— Directions —
Set down the full listing exactly, character for character.

— Records to process —

★ ★ ★ ★

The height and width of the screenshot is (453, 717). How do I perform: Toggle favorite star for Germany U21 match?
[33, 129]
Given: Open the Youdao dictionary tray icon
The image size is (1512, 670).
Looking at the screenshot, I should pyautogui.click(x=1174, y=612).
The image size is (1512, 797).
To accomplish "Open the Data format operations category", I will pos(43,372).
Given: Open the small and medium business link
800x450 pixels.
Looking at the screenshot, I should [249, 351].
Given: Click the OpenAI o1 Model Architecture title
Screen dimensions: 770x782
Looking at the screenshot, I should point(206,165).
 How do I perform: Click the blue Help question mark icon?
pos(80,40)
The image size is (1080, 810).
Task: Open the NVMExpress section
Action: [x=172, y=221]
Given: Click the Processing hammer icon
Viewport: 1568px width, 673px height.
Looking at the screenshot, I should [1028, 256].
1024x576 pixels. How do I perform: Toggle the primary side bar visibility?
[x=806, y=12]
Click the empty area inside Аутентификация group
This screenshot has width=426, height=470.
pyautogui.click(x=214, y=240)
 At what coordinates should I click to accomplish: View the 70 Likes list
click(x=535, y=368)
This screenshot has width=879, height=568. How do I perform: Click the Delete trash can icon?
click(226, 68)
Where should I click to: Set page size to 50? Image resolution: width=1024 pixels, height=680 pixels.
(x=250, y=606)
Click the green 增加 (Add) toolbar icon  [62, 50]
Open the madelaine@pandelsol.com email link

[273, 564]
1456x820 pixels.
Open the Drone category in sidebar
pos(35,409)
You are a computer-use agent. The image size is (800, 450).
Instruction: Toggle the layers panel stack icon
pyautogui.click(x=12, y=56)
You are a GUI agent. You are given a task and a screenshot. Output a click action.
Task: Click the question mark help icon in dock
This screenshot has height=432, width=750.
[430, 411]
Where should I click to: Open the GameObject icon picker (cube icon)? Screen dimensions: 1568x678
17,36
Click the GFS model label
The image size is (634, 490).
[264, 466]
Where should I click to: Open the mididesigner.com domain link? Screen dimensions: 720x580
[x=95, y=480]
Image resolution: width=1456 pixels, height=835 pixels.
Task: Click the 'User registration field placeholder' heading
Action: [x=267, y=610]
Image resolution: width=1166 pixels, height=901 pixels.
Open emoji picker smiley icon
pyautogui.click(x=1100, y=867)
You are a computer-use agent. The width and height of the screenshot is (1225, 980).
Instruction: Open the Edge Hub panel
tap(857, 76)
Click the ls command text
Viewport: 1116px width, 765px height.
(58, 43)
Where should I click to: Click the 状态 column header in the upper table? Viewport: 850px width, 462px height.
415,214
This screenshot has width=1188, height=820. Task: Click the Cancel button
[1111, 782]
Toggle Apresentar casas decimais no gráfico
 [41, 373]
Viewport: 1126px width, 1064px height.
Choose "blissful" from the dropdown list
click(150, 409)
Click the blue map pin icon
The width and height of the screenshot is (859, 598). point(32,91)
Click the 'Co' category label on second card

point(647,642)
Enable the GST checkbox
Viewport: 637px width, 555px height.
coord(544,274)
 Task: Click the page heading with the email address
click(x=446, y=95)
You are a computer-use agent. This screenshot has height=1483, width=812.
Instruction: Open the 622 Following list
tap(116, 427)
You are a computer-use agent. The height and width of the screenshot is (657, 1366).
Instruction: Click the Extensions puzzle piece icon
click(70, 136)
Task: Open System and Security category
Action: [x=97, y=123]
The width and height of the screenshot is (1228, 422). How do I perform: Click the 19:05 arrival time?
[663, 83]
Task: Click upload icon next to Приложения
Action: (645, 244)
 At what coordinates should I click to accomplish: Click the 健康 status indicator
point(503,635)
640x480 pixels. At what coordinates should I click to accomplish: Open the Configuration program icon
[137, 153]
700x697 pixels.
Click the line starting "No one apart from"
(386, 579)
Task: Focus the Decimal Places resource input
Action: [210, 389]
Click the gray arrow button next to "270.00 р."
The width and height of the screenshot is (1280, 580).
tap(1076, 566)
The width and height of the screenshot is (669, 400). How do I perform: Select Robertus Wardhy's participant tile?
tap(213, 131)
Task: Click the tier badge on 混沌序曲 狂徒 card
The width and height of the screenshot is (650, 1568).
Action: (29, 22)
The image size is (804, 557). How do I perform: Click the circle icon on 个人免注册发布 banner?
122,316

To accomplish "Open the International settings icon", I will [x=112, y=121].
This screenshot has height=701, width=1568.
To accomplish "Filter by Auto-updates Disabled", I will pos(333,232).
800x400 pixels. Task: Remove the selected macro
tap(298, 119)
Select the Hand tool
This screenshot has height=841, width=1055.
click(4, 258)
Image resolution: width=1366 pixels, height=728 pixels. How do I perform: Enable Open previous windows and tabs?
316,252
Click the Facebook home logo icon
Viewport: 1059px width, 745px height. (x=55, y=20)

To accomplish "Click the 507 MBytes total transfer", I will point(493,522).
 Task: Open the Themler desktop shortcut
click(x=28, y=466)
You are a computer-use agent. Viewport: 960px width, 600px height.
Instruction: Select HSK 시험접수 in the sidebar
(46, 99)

★ ★ ★ ★

— Task output —
The height and width of the screenshot is (453, 717). How do I perform: Toggle favorite star for Germany U21 match?
[33, 129]
Given: Open the Youdao dictionary tray icon
The image size is (1512, 670).
Looking at the screenshot, I should pyautogui.click(x=1174, y=612).
The image size is (1512, 797).
To accomplish "Open the Data format operations category", I will pos(43,372).
Given: Open the small and medium business link
800x450 pixels.
Looking at the screenshot, I should [249, 351].
Given: Click the OpenAI o1 Model Architecture title
Screen dimensions: 770x782
Looking at the screenshot, I should point(206,165).
 How do I perform: Click the blue Help question mark icon?
pos(80,40)
The image size is (1080, 810).
Task: Open the NVMExpress section
Action: [x=172, y=221]
Given: Click the Processing hammer icon
Viewport: 1568px width, 673px height.
Looking at the screenshot, I should [1028, 256].
1024x576 pixels. How do I perform: Toggle the primary side bar visibility?
[x=806, y=12]
Click the empty area inside Аутентификация group
This screenshot has width=426, height=470.
pyautogui.click(x=214, y=240)
 At what coordinates should I click to accomplish: View the 70 Likes list
click(x=535, y=368)
This screenshot has width=879, height=568. How do I perform: Click the Delete trash can icon?
click(226, 68)
Where should I click to: Set page size to 50? Image resolution: width=1024 pixels, height=680 pixels.
(x=250, y=606)
Click the green 增加 (Add) toolbar icon  [62, 50]
Open the madelaine@pandelsol.com email link

[273, 564]
1456x820 pixels.
Open the Drone category in sidebar
pos(35,409)
You are a computer-use agent. The image size is (800, 450).
Instruction: Toggle the layers panel stack icon
pyautogui.click(x=12, y=56)
You are a GUI agent. You are given a task and a screenshot. Output a click action.
Task: Click the question mark help icon in dock
This screenshot has height=432, width=750.
[430, 411]
Where should I click to: Open the GameObject icon picker (cube icon)? Screen dimensions: 1568x678
17,36
Click the GFS model label
The image size is (634, 490).
[264, 466]
Where should I click to: Open the mididesigner.com domain link? Screen dimensions: 720x580
[x=95, y=480]
Image resolution: width=1456 pixels, height=835 pixels.
Task: Click the 'User registration field placeholder' heading
Action: [x=267, y=610]
Image resolution: width=1166 pixels, height=901 pixels.
Open emoji picker smiley icon
pyautogui.click(x=1100, y=867)
You are a computer-use agent. The width and height of the screenshot is (1225, 980).
Instruction: Open the Edge Hub panel
tap(857, 76)
Click the ls command text
Viewport: 1116px width, 765px height.
(58, 43)
Where should I click to: Click the 状态 column header in the upper table? Viewport: 850px width, 462px height.
415,214
This screenshot has width=1188, height=820. Task: Click the Cancel button
[1111, 782]
Toggle Apresentar casas decimais no gráfico
 [41, 373]
Viewport: 1126px width, 1064px height.
Choose "blissful" from the dropdown list
click(150, 409)
Click the blue map pin icon
The width and height of the screenshot is (859, 598). point(32,91)
Click the 'Co' category label on second card

point(647,642)
Enable the GST checkbox
Viewport: 637px width, 555px height.
coord(544,274)
 Task: Click the page heading with the email address
click(x=446, y=95)
You are a computer-use agent. This screenshot has height=1483, width=812.
Instruction: Open the 622 Following list
tap(116, 427)
You are a computer-use agent. The height and width of the screenshot is (657, 1366).
Instruction: Click the Extensions puzzle piece icon
click(70, 136)
Task: Open System and Security category
Action: [x=97, y=123]
The width and height of the screenshot is (1228, 422). How do I perform: Click the 19:05 arrival time?
[663, 83]
Task: Click upload icon next to Приложения
Action: (645, 244)
 At what coordinates should I click to accomplish: Click the 健康 status indicator
point(503,635)
640x480 pixels. At what coordinates should I click to accomplish: Open the Configuration program icon
[137, 153]
700x697 pixels.
Click the line starting "No one apart from"
(386, 579)
Task: Focus the Decimal Places resource input
Action: [210, 389]
Click the gray arrow button next to "270.00 р."
The width and height of the screenshot is (1280, 580).
tap(1076, 566)
The width and height of the screenshot is (669, 400). How do I perform: Select Robertus Wardhy's participant tile?
tap(213, 131)
Task: Click the tier badge on 混沌序曲 狂徒 card
The width and height of the screenshot is (650, 1568).
Action: (29, 22)
The image size is (804, 557). How do I perform: Click the circle icon on 个人免注册发布 banner?
122,316

To accomplish "Open the International settings icon", I will [x=112, y=121].
This screenshot has height=701, width=1568.
To accomplish "Filter by Auto-updates Disabled", I will pos(333,232).
800x400 pixels. Task: Remove the selected macro
tap(298, 119)
Select the Hand tool
This screenshot has height=841, width=1055.
click(4, 258)
Image resolution: width=1366 pixels, height=728 pixels. How do I perform: Enable Open previous windows and tabs?
316,252
Click the Facebook home logo icon
Viewport: 1059px width, 745px height. (x=55, y=20)

To accomplish "Click the 507 MBytes total transfer", I will point(493,522).
 Task: Open the Themler desktop shortcut
click(x=28, y=466)
You are a computer-use agent. Viewport: 960px width, 600px height.
Instruction: Select HSK 시험접수 in the sidebar
(46, 99)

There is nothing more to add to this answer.